Maximizing ROI on Re-Engagement Campaigns: Measuring Lift

For most brands, marketing doesn’t follow a single stream. You might have dozens of simultaneous campaigns running, but which of these is actually driving revenue? Sure, some might demonstrate stunning click-through numbers, but that doesn’t always translate directly into a sale.

Even when they do generate a sale, that’s a short-term measurement that doesn’t tell the whole story of campaign performance. You don’t just want marketing that gains a single conversion. You want marketing that builds relationships, engages with customers and ultimately, makes more money for your business.

That is where lift or incremental analysis comes into play.

Lift Analysis: Explained

Lift analysis doesn’t just look at performance as an isolated number. With lift, you compare a specific metric to the baseline performance. For example, you can see improvement in re-engagement using a specific campaign. But, you can see that performance compared to a control group, giving insight into actual performance. This helps eliminate coincidental campaigns that deliver shorter-term value, or spikes that are unrelated to your marketing efforts.

By using a control group that doesn’t see the new campaign materials, you can make direct comparisons about performance, and get a better idea of where to focus your mobile marketing in the future.
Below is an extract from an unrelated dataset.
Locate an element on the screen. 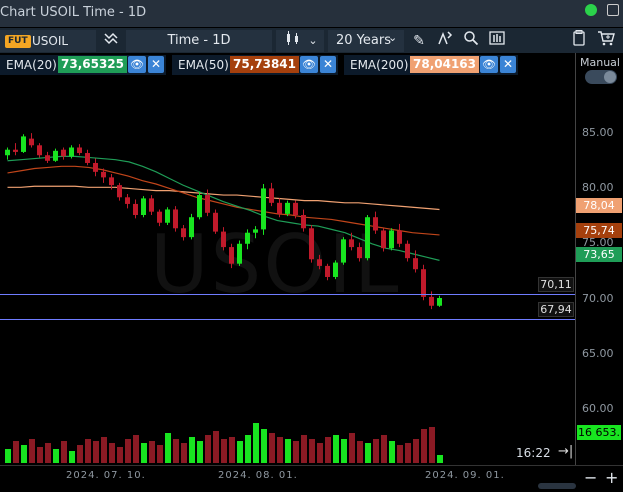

Lift Analysis in the Real World

In-app marketing drives engagement, but not all messaging shows the same results. When done well, this strategy boosts revenue, but some messaging can actually cause a downturn if not managed properly.
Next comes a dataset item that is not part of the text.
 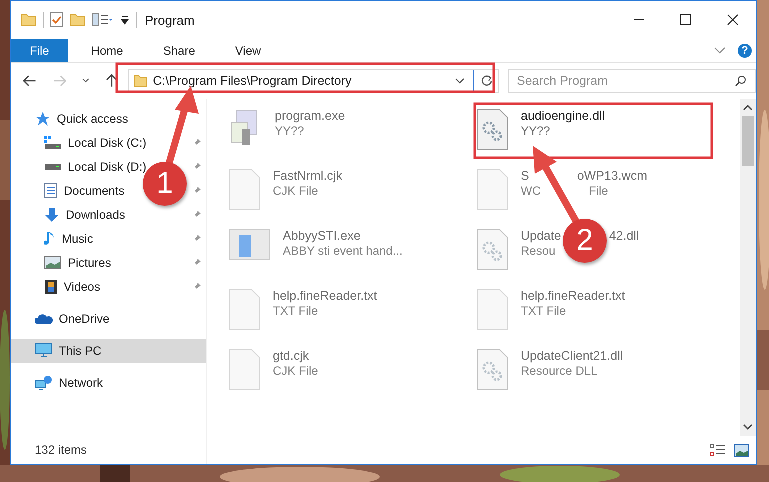 I want to click on folder-icon, so click(x=141, y=81).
That’s why lift analysis uses A/B testing to determine the best ways to engage with existing and previous users. Just remember that a control group is an essential part of actually measuring impact. Here are a few examples.

If you have an upcoming sale, you might run an ad that offers a 25% discount. When using lift analysis, you’ll have a control group that doesn’t get the special offer, one group that receives the offer using one message, and another group that gets the same offer using different messaging.

Control group: no message

Group A: Grab your favorite pair of winter boots at 25% off with this code: SAVE25. Don’t miss out on your size and treat yourself.
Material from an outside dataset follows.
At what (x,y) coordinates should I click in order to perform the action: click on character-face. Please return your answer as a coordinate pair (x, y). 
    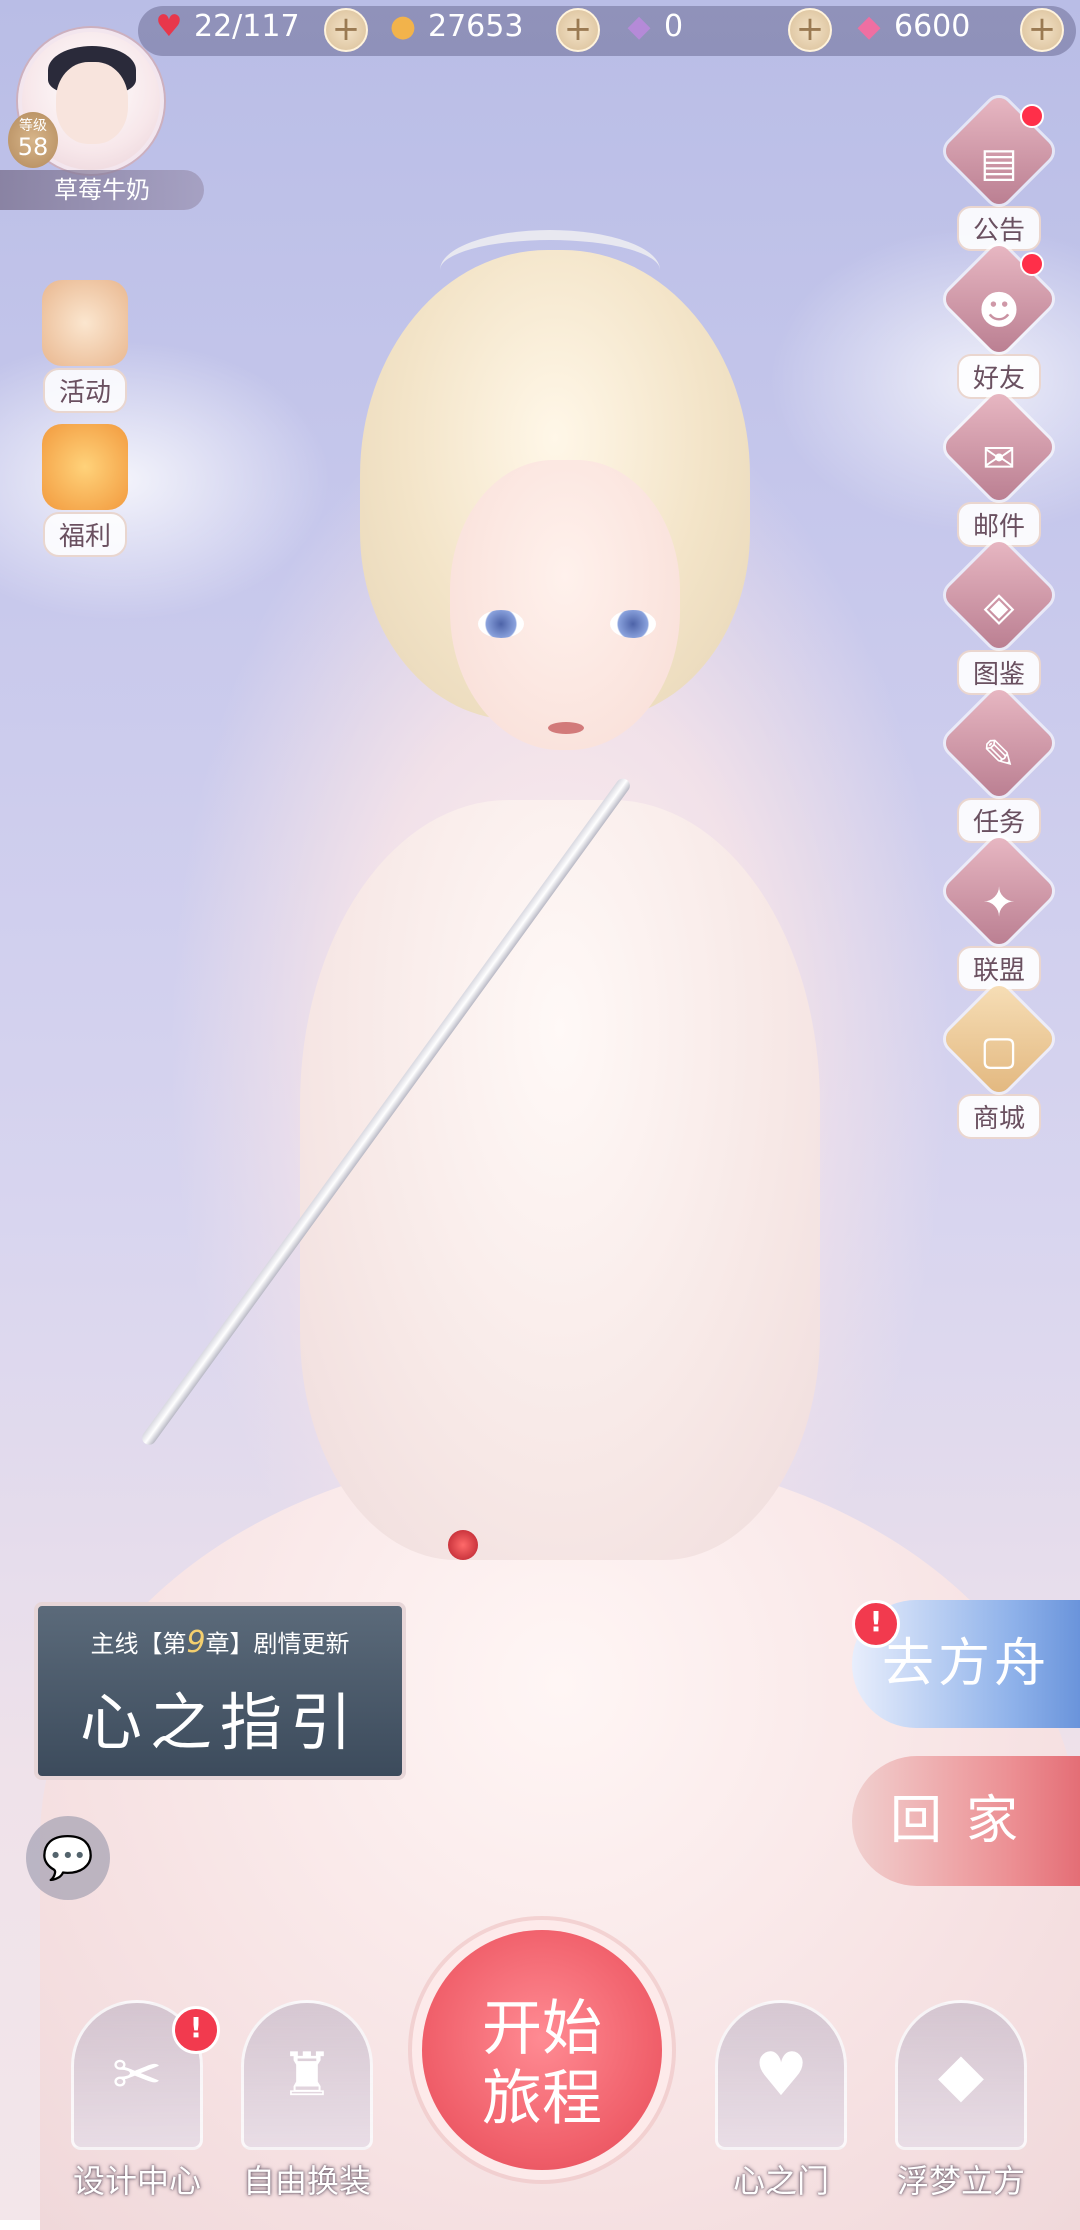
    Looking at the image, I should click on (565, 605).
Group B: Pull on a new pair of cozy winter boots and spend less with code HAPPY25. Update your wardrobe or grab the perfect gift to finish up your holiday list. Shop now!

If the control group demonstrates a conversion rate of 3%, that’s your baseline. If your messages don’t generate more conversions, they aren’t doing their job. Plus, you need to generate significant lift to make up for the lower margin.

When you look at the analytics, maybe Group B outperforms group A. You could see a conversion rate of 12% on the Group B message. If Group A is only performing at 2.5%, that means it isn’t hitting the target and you can drop it.

Remember to Take Your Time

However, before you make any concrete decisions, remember that performance is rarely static. If you only measure the impact for a single day, you are unlikely to get real, usable data. Lift is only a measurable phenomenon over time.

Group B might outperform Group A over the first couple of days, but what about the next two weeks? For actionable information, you need to give your testing enough time to remove spikes and smooth out the growth curve.

Key Takeaways

No two mobile marketing campaigns deliver the same value, so it is important to get under the hood and take a deep dive into performance. Simply generating clicks doesn’t do much for your bottom line. When measuring actual value for your business, you want metrics that demonstrate the ability to drive real revenue. You want lift analytics and continual incremental testing to add value to every campaign. Plus, lift analytics are an important element to predictive analytics, which is the next-gen for modern businesses. Not just reacting to changes, but anticipating changes and taking proactive steps.